Home healthcare includes Home Health Agencies (HHAs) and private duty nursing companies. These home healthcare providers bring nurses and other practitioners to the patient’s home. HHAs generally provide skilled nursing, therapy, or social services to patients in their homes, in addition to certain medical supplies and equipment. HHAs may be either freestanding or hospital-based in organization. Excerpt from Carol Colborn Loepere, Post-Acute Providers and Suppliers, in FUNDAMENTALS OF HEALTH LAW 401, 415 (American Health Lawyers Association 5th ed., 2011).

Policy

HHAs are generally subject to state licensure requirements. In some states, licensure is only required if the entity provides skilled nursing and at least one type of therapy service. In others, the provision of skilled nursing services alone (e.g., through a private duty nursing agency or a home infusion therapy company) or non-medical companion services may trigger licensure. Consult state law and regulations.

Excerpt from Todd J. Selby, Introduction to Long Term Care, Home Care, and Hospice Law, Fundamentals of Health Law (American Health Lawyers Association October 2010); see also Carol Colborn Loepere, Post-Acute Providers and Suppliers, in FUNDAMENTALS OF HEALTH LAW 401, 415 (American Health Lawyers Association 5th ed., 2011).

Authority

In order to qualify for Medicare coverage of home health agency services, a Medicare beneficiary must be: confined to the home; under the care of a physician; receiving services under a plan of care established and periodically reviewed by a physician; and, in need of skilled nursing care, physical therapy or speech-language pathology, or have a continuing need for occupational therapy, on an intermittent basis. Excerpt from Todd J. Selby, Introduction to Long Term Care, Home Care, and Hospice Law, Fundamentals of Health Law (American Health Lawyers Association October 2010); see also Carol Colborn Loepere, Post-Acute Providers and Suppliers, in FUNDAMENTALS OF HEALTH LAW 401, 415 (American Health Lawyers Association 5th ed., 2011).

Common Areas of Concern

There has been a controversy over what Medicare considers “confined to home” or “homebound.” CMS and the regional home health intermediaries (RHHIs) required the patient to literally be confined to home. In 2000, Congress expanded the homebound definition to allow patients to attend adult day care programs or religious services. CMS’ current policy is that chronically disabled individuals who otherwise qualify as homebound should not lose home health services because they leave their homes infrequently for short periods of time for special occasions, such as family reunions, graduations, or funerals.
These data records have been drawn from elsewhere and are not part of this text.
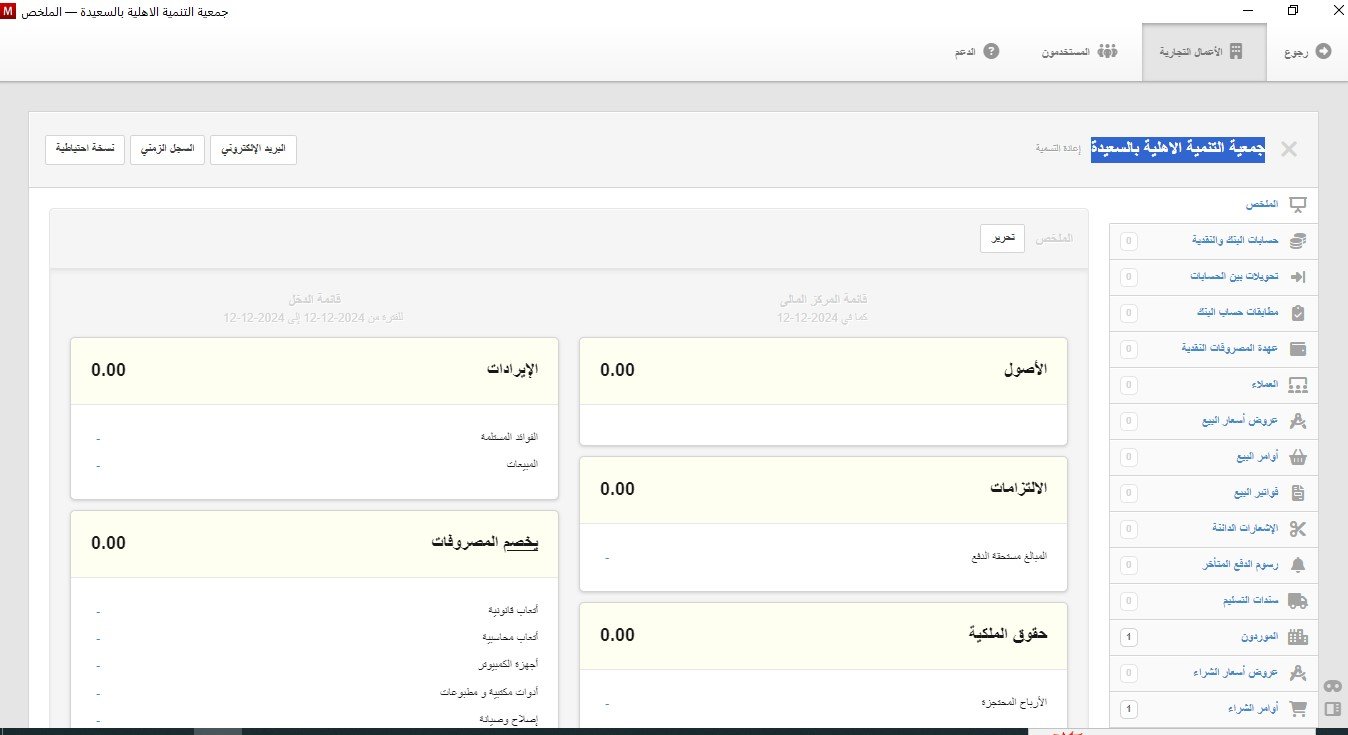Image resolution: width=1348 pixels, height=735 pixels.
Task: Click the expense claims wallet icon
Action: coord(1298,349)
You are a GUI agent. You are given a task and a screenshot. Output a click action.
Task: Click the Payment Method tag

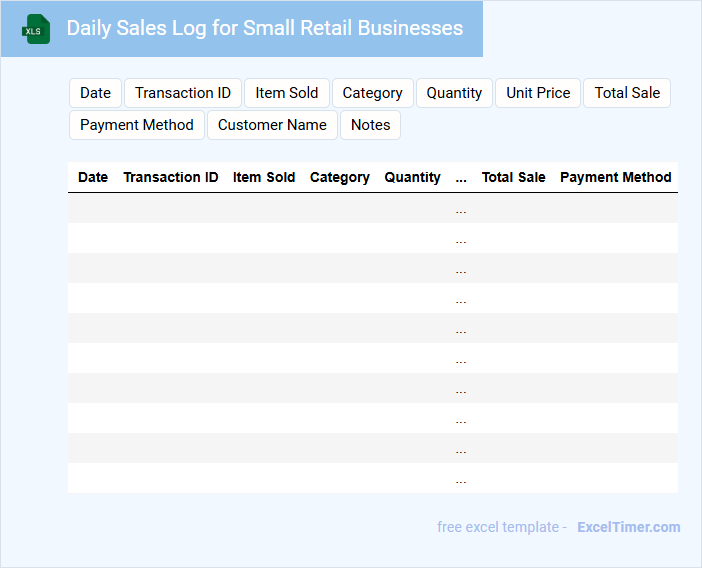(137, 125)
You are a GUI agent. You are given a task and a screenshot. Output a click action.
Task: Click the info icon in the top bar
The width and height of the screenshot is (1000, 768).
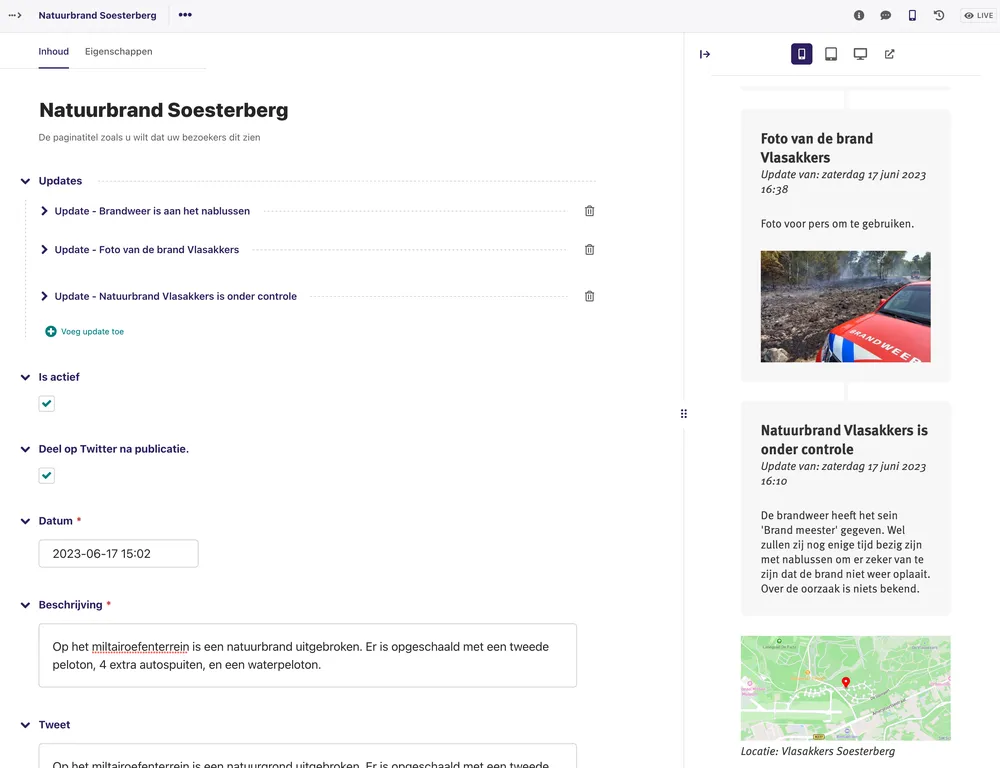pyautogui.click(x=858, y=15)
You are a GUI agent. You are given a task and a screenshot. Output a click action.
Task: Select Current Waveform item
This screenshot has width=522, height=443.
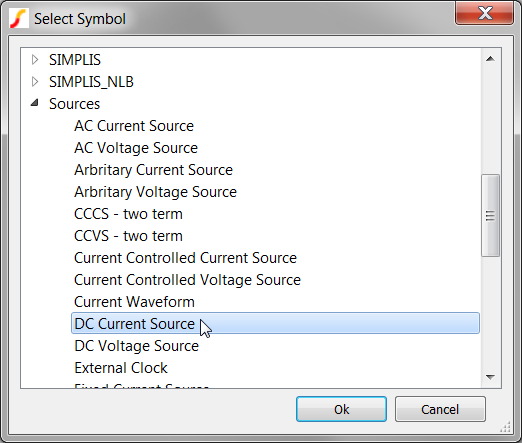(x=134, y=302)
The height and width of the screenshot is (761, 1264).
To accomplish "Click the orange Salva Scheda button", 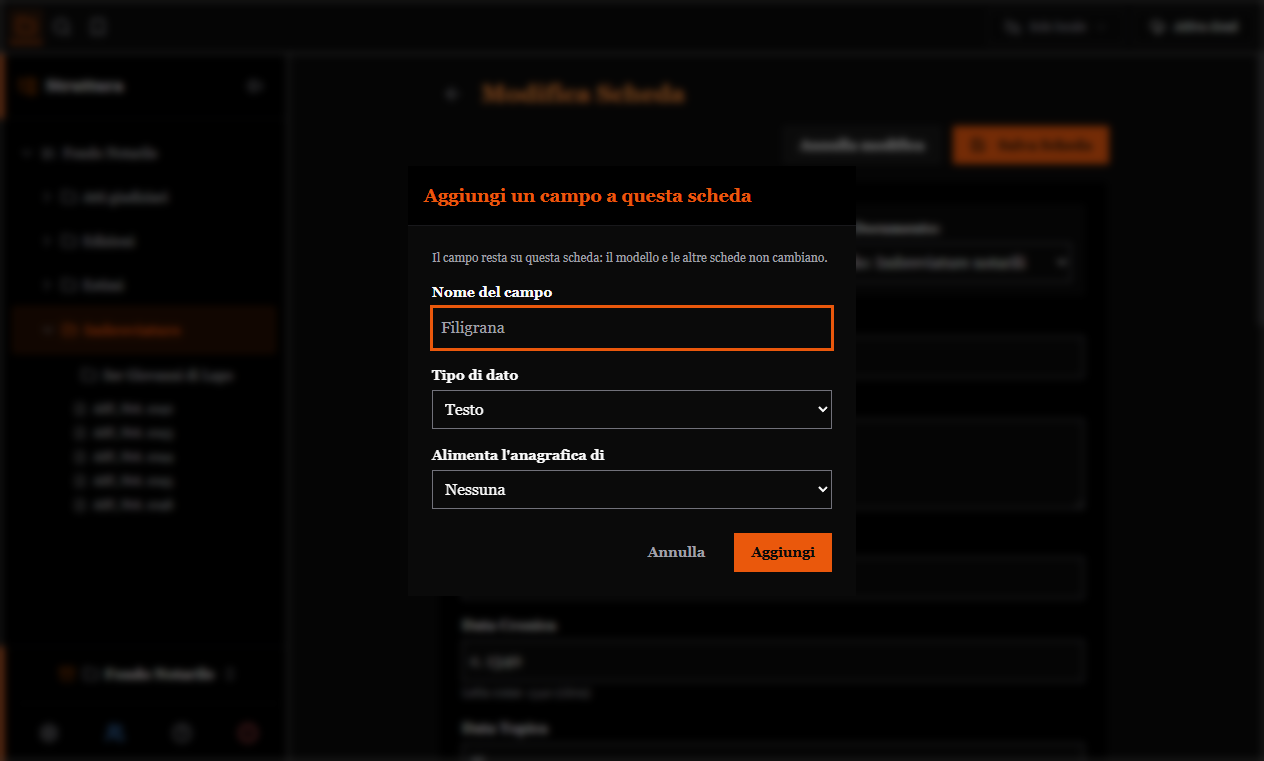I will tap(1031, 145).
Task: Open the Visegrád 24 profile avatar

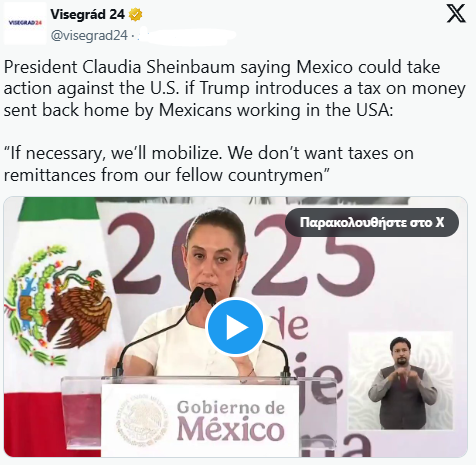Action: click(x=25, y=23)
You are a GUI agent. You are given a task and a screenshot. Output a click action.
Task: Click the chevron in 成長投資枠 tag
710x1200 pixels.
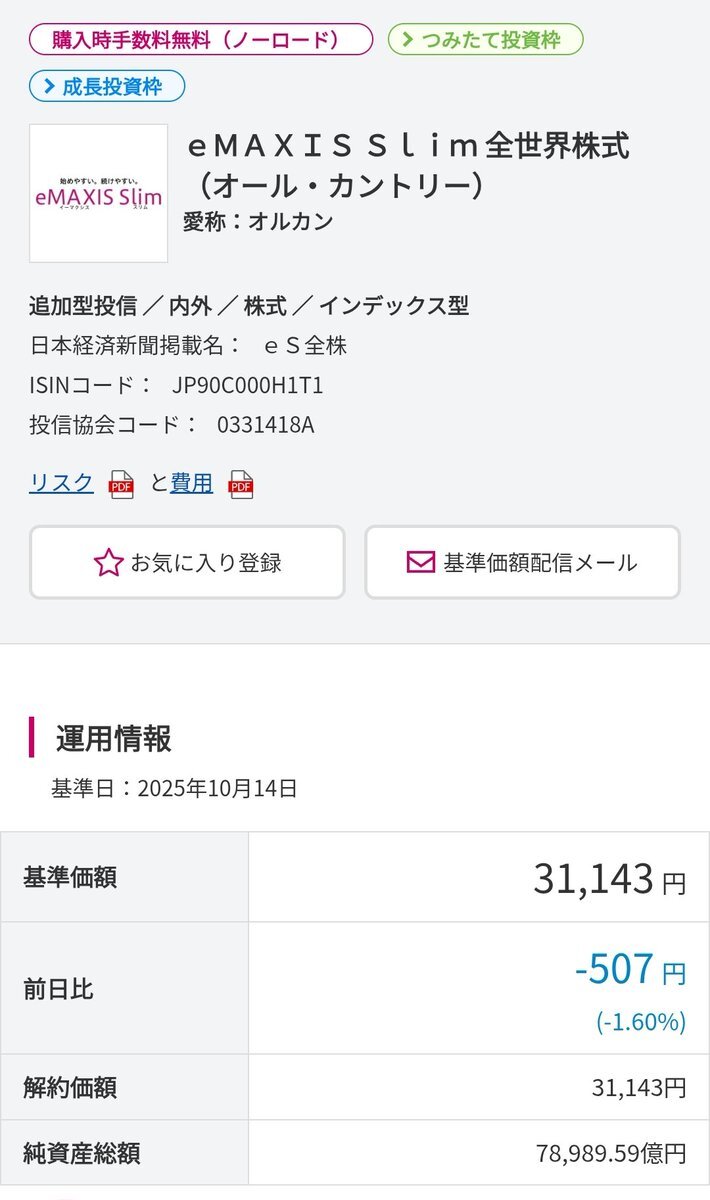click(46, 87)
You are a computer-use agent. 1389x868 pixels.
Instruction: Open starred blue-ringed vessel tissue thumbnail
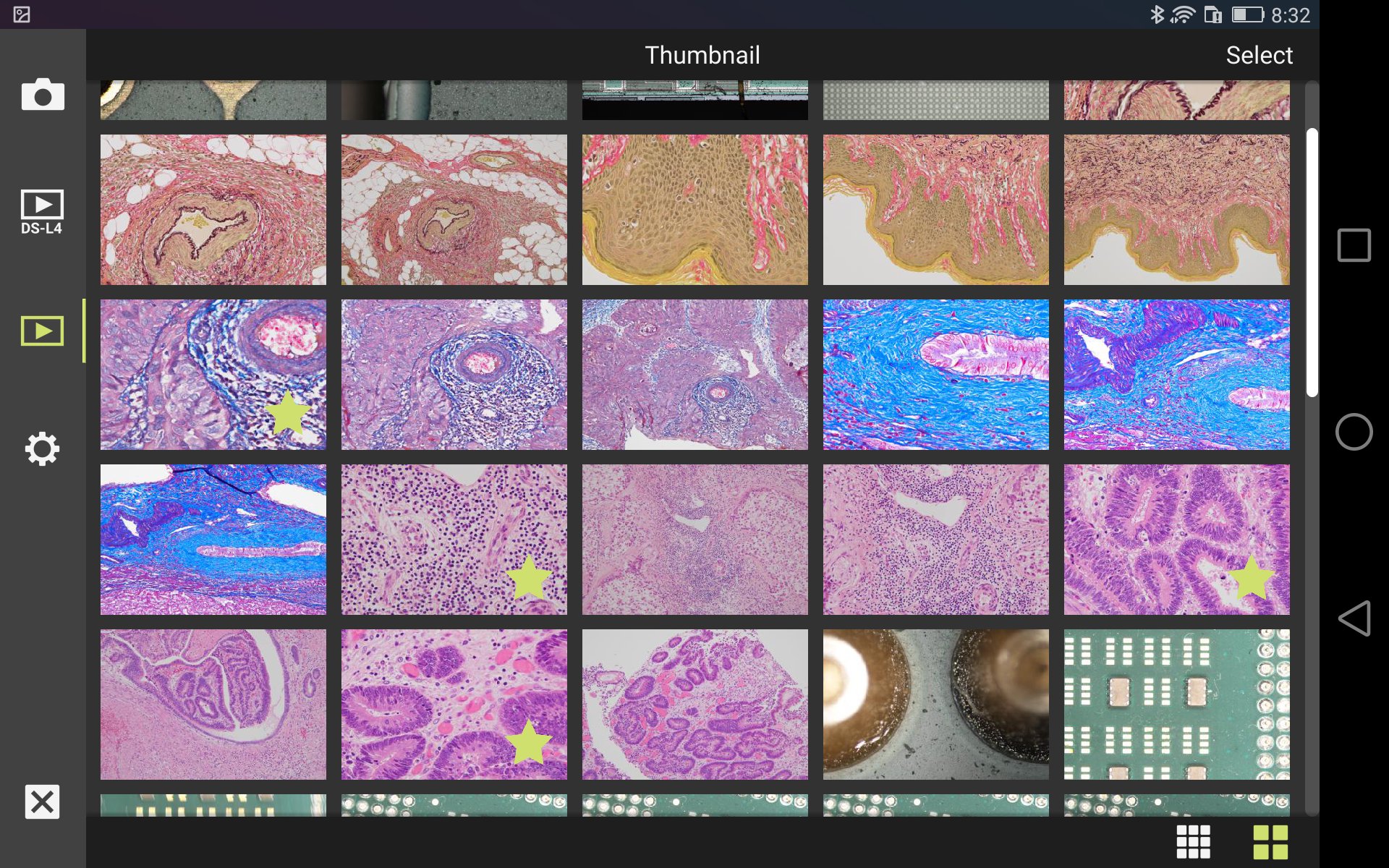(213, 375)
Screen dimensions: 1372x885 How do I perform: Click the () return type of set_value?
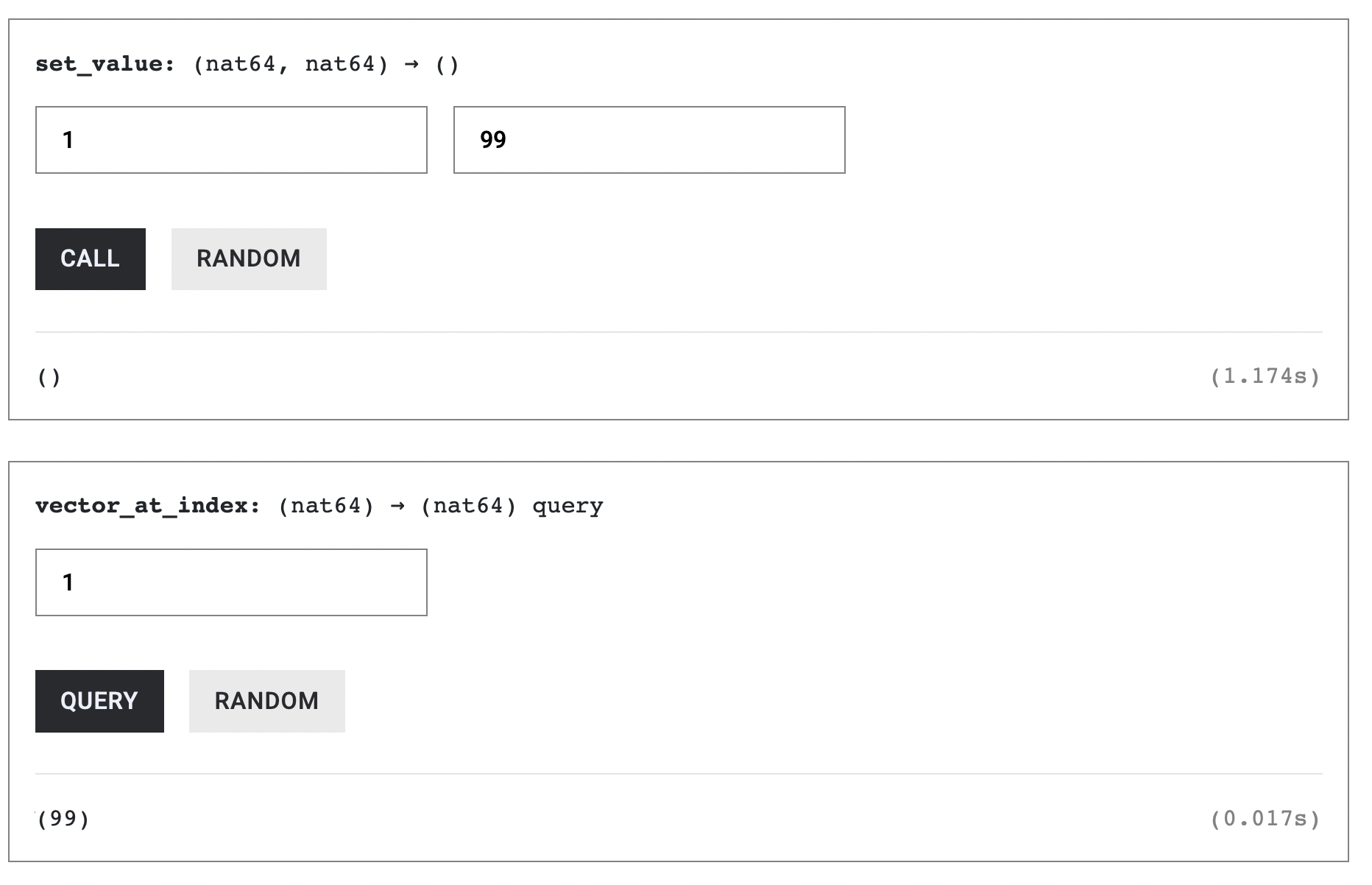(447, 64)
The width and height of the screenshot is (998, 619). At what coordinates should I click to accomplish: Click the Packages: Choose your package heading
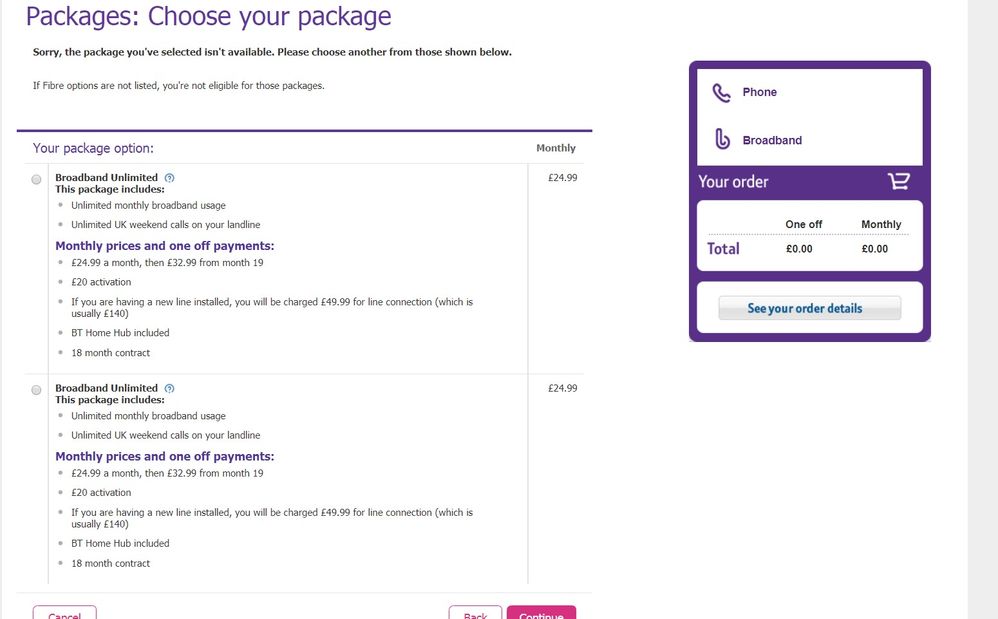208,16
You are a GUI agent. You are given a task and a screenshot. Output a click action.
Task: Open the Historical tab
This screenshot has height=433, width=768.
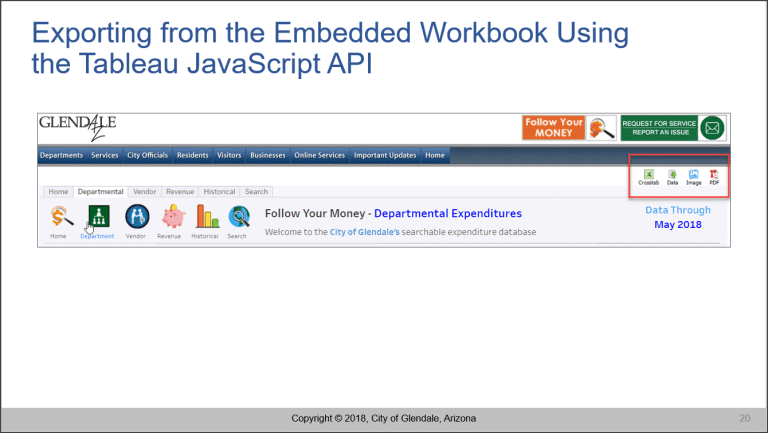(x=219, y=191)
See Medicare Benefit Policy Manual, Chapter 7, at https://www.cms.gov/manuals/downloads/bp102c07.pdf. Excerpt from Carol C. Loepere, Ancillary Providers & Long Term Care, Fundamentals of Health Law (American Health Lawyers Association November 2008).

HHAs are subject to relatively detailed federal standards if they provide services to Medicare beneficiaries. See 42 U.S.C. § 1395m. These standards, called conditions of participation, govern issues such as the qualifications of personnel, furnishing services, developing plans of care and the like. See 42 C.F.R. § 484.1, et seq. HHAs are subject to termination and civil monetary penalties (CMPs) of up to $10,000 per day if they do not comply with these standards. 42 U.S.C. § 1395bbb(e)–(f). HHAs use a standardized evaluation instrument known as the Outcomes and Assessment Information Set (OASIS) to document the care needs and services for every patient admitted for services. The OASIS is also used to categorize patients for Medicare payment purposes under the prospective payment system for HHAs.

Conclusion

HHAs, as with nursing homes, continue to be the subject of DOJ, OIG, and RHHI audits and investigations. Key concerns have been submission of false cost reports; providing care to patients not homebound; billing for services not rendered; kickbacks for referrals; and improper marketing.

Excerpt from Carol C. Loepere, Ancillary Providers & Long Term Care, Fundamentals of Health Law (American Health Lawyers Association November 2008).